Early last week, I came across an article published on Scientific American which made me roll my eyes and say, “Of course.” When Ms. Jolie announced her decision in the New York Times on May 14, 2013 that she had a double mastectomy because of her BRCA1-mutation, I naively thought, “Wow, she is like The Celebrity. Maybe the general public will actually learn something about breast cancer for once.”
I do not blame Ms. Jolie for the general public’s ignorance about breast cancer and its risks. She did write in her op-ed:
Only a fraction of breast cancers result from an inherited gene mutation. Those with a defect in BRCA1 have a 65 percent risk of getting it, on average.
Nothing about what she wrote could be open for interpretation. She explicitly wrote in her op-head that only a fraction of breast cancers result from an inherited gene mutation. The Scientific American article unfortunately reveals that the general public believes otherwise.
Researchers surveyed more than 2,500 men and women and found that a whopping three out of four knew Jolie’s story. But less than 10 percent could correctly answer questions about the BRCA gene mutation that Jolie carries.
The myth that those who have this mutation or a strong family history (the category I fall under) make up the majority of who are diagnosed with breast cancer is prevalent. According to the American Cancer Society’s 2013 to 2014 Breast Cancer Facts & Figures, which may be found here, an estimated 5 to 10 percent of breast cancers result from inherited mutations, including the BRCA1 and BRCA2 mutation.

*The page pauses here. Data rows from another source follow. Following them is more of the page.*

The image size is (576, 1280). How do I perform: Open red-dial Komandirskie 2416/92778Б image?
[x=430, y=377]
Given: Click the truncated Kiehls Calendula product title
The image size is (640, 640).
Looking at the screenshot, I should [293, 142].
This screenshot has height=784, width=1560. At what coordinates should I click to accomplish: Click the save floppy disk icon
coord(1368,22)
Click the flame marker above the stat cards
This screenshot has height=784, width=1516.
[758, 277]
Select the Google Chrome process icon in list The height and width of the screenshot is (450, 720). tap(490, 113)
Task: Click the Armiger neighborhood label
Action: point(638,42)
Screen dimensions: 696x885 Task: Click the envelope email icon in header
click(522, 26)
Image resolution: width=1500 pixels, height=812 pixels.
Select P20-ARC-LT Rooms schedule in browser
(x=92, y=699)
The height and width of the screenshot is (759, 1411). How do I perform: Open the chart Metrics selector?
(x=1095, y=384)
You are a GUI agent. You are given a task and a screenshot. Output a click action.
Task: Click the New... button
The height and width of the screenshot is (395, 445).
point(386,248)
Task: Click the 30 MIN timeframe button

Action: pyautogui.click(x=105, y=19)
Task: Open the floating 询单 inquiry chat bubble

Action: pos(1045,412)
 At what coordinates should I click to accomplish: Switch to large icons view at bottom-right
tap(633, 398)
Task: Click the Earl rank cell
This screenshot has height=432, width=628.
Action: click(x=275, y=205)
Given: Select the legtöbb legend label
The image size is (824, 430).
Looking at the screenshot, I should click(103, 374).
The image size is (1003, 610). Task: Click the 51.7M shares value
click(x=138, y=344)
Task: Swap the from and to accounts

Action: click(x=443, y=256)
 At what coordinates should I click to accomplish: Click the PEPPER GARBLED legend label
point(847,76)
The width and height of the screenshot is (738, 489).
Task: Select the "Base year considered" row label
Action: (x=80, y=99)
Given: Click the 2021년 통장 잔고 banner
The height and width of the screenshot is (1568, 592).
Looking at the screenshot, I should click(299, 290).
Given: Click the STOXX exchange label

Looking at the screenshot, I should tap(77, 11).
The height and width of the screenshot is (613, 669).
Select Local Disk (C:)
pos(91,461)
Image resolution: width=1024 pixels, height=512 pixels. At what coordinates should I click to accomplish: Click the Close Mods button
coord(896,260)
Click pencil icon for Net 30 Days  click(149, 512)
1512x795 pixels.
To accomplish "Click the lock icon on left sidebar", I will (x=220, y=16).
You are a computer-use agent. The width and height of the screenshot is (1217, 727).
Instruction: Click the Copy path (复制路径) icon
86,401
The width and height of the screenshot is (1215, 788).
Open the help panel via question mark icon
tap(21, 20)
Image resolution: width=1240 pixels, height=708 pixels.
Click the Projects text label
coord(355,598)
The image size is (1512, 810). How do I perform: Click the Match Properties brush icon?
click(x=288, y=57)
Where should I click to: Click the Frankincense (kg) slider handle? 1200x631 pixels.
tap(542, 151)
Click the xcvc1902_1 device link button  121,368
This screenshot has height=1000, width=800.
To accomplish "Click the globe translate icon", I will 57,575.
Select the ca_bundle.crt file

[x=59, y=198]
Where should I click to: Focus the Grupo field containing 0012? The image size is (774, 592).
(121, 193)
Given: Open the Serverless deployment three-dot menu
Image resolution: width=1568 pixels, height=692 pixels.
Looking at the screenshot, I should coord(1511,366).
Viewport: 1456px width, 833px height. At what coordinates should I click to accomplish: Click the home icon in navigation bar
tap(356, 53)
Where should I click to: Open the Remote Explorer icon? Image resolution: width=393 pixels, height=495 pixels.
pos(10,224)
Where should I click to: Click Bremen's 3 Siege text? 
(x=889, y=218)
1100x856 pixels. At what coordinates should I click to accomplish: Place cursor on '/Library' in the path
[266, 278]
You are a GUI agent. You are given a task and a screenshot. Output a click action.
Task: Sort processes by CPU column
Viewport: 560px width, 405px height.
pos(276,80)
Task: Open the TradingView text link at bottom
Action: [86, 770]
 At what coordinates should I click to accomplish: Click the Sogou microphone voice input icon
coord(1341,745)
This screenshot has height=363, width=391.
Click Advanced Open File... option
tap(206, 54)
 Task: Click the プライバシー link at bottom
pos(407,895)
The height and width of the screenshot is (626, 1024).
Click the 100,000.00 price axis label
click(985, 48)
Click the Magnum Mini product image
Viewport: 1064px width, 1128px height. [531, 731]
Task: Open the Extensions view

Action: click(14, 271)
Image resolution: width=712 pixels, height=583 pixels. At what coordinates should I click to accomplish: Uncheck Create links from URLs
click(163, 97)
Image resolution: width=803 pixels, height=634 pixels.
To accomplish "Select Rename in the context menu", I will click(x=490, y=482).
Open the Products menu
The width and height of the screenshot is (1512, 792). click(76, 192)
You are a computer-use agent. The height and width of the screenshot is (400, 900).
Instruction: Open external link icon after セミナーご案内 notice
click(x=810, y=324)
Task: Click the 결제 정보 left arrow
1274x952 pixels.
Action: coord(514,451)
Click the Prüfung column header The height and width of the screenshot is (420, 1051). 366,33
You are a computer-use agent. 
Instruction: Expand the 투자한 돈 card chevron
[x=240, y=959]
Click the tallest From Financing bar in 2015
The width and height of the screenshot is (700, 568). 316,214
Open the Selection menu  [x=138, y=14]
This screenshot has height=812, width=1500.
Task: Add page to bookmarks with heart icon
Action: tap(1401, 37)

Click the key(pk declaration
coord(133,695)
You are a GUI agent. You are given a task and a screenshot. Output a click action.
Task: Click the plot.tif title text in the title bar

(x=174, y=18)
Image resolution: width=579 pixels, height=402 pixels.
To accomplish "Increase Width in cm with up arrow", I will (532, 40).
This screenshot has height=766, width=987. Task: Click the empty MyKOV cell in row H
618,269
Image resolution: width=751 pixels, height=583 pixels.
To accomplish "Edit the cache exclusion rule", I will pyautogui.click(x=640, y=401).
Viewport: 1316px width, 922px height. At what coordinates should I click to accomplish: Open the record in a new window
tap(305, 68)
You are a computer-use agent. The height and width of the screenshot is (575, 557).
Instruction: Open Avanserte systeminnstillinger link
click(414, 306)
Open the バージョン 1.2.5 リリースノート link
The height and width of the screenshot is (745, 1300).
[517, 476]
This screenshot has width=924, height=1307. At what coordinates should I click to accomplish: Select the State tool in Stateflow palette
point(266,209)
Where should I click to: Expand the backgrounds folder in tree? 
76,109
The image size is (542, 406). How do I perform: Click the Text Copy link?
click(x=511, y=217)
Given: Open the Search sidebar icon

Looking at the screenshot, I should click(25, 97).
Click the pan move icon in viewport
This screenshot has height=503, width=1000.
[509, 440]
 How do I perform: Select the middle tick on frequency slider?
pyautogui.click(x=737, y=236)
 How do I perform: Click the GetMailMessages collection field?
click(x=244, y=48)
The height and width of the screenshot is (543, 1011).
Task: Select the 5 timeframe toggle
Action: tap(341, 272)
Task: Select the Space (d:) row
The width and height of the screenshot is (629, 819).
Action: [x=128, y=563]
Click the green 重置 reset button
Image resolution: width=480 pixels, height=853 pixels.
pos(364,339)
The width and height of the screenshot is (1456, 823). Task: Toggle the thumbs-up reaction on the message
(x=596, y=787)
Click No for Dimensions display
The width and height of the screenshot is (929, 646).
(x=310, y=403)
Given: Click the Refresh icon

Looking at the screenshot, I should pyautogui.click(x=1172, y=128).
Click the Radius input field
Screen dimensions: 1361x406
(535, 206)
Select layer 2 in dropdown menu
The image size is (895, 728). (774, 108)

What does that mean exactly? Well according to the ACS, this:
Breast cancer risk is higher among women whose close blood relatives have this disease.
Having one first-degree relative (mother, sister, or daughter) with breast cancer approximately doubles a woman’s risk. Having two first-degree relatives increases her risk about three-fold.
The exact risk is not known, but women with a family history of breast cancer in a father or brother also have an increased risk of breast cancer. Altogether, less than 15 percent of women with breast cancer have a family member with this disease. This means that most (over 85 percent) women who get breast cancer do not have a family history of this disease.
I do not carry either BRCA mutation, but yet I still had breast cancer. My mom was diagnosed with late stage breast cancer when she was 35, and then terminal breast cancer when she was 40 years old. I was diagnosed with early stage breast cancer when I was 30. There is no other family history of breast cancer in my family – it’s just the two of us. Obviously there was a genetic link between my mother and I, but the genetic counselor did not uncover that link.
This Angelina Jolie Effect that the article cites just reinforces my belief that breast cancer awareness does not work, has not work and will not work. If someone actually believes that Pinktober has saved lives, point me to the article stating that because I just don’t believe it. We have this inaccurate perception that breast cancer is an easy cancer (is cancer ever easy?), or girly, or not something anybody dies from, which is the complete opposite of the truth. Let’s abolish awareness or these campaigns because it has nothing to do with its actual truth or helping people.